As a startup, all you really want to focus on is your growth, right? But what do you do when legal issues cross your path? These 5 tips from the legal experts at Monard Law will help you on your way.
Tip 1: Start with a shareholders’ agreement. Starting your own company, is like getting married. And your shareholders represent your lawfully wedded husband or wife. Hopefully things go well, but if they don’t, you might be in for a bumpy ride. Luckily, there is a legal framework for when disagreements pop up or when one of the shareholders wants to leave the table. A shareholders' agreement can save you a lot of trouble and help you settle a divorce without things getting messy.

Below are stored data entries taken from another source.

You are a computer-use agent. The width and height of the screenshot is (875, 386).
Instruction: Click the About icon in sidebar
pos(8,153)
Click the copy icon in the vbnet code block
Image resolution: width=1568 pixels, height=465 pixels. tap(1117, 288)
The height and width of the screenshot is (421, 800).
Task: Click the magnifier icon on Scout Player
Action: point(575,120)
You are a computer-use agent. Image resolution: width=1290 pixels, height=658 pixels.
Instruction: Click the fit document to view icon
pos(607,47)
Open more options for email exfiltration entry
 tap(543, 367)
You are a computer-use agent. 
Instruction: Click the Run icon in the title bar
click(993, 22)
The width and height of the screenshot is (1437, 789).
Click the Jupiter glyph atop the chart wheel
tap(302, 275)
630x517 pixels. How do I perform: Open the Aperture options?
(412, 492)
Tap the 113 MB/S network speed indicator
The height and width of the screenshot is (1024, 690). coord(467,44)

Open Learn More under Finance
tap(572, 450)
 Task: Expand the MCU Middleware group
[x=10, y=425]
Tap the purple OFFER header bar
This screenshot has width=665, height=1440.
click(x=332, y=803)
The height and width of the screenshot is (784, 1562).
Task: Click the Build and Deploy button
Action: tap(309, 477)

Tip 2: IP matters. Make sure that the IP rights connected to your product or service belong to your company. Did a freelancer, a student or an external partner create something for your startup? A legal contract is essential to link those IP rights to your startup.
Tip 3: Equity is not a currency. Keep in mind that equity is a very valuable asset. Try to initially limit the number of shareholders. For a correct equity split, focus on the future of your company and take into account what each founder is bringing to the table.
Tip 4: Put things in writing. Written evidence is crucial to avoid legal trouble. Signed contracts, supporting documents or emails can be very valuable to a judge before court. Don’t have a written agreement? Don’t hesitate to send a confirmation email, so that you have all the main principles of the agreement in writing. This email is legally valid.
Tip 5: Ask yourself whether you prefer working with employees or freelancers. They both have their pros and cons: freelancers provide you with more flexibility and less administration, but they are free to organize their work as they see fit. Employees on the other hand, are easier to instruct and supervise. Make sure to take these pros and cons into account before making a decision.